### [Records shown]
□ □ □ □ □ □ □

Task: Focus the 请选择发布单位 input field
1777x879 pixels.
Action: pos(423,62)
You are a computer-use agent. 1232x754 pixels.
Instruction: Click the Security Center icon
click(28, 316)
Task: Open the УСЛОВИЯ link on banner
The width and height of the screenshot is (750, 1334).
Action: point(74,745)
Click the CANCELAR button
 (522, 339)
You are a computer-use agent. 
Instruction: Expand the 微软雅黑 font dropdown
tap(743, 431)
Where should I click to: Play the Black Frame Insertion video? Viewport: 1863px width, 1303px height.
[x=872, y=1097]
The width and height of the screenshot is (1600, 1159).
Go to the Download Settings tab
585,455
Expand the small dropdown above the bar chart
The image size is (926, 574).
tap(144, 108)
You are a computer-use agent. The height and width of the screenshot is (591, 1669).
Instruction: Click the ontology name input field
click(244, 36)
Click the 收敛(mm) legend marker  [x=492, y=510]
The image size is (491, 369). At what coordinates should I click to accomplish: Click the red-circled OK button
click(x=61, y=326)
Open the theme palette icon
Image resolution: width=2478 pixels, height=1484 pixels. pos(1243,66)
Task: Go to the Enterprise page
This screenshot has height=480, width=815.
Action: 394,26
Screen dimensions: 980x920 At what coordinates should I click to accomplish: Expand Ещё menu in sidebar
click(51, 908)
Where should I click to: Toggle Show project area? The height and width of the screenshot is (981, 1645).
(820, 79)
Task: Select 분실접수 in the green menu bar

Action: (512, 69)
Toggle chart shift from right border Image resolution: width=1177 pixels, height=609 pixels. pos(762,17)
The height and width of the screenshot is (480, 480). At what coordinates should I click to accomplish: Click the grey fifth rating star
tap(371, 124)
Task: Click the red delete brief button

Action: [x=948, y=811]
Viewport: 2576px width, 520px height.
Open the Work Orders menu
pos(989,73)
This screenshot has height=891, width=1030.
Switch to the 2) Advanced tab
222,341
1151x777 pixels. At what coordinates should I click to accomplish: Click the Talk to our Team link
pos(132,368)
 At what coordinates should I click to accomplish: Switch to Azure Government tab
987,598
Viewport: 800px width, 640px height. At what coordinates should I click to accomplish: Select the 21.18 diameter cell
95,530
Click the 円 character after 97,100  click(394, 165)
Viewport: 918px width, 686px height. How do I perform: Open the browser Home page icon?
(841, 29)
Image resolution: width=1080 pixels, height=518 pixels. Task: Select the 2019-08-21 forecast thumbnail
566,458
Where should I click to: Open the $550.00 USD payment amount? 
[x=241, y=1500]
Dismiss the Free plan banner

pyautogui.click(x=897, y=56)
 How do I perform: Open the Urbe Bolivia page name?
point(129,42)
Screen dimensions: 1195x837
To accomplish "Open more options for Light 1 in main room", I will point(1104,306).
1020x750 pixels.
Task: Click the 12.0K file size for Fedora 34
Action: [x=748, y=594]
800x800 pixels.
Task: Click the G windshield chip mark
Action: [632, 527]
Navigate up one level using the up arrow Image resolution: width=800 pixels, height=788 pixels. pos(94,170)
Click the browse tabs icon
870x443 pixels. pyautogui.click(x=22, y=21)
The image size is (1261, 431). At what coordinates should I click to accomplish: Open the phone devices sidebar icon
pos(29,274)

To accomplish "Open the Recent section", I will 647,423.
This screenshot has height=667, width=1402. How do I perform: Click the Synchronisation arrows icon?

□ □ □ □ □ □ □

### [Aim]
Report how many lines in the records above contain the word "chart", giving only the number.

### [Response to the exercise]
2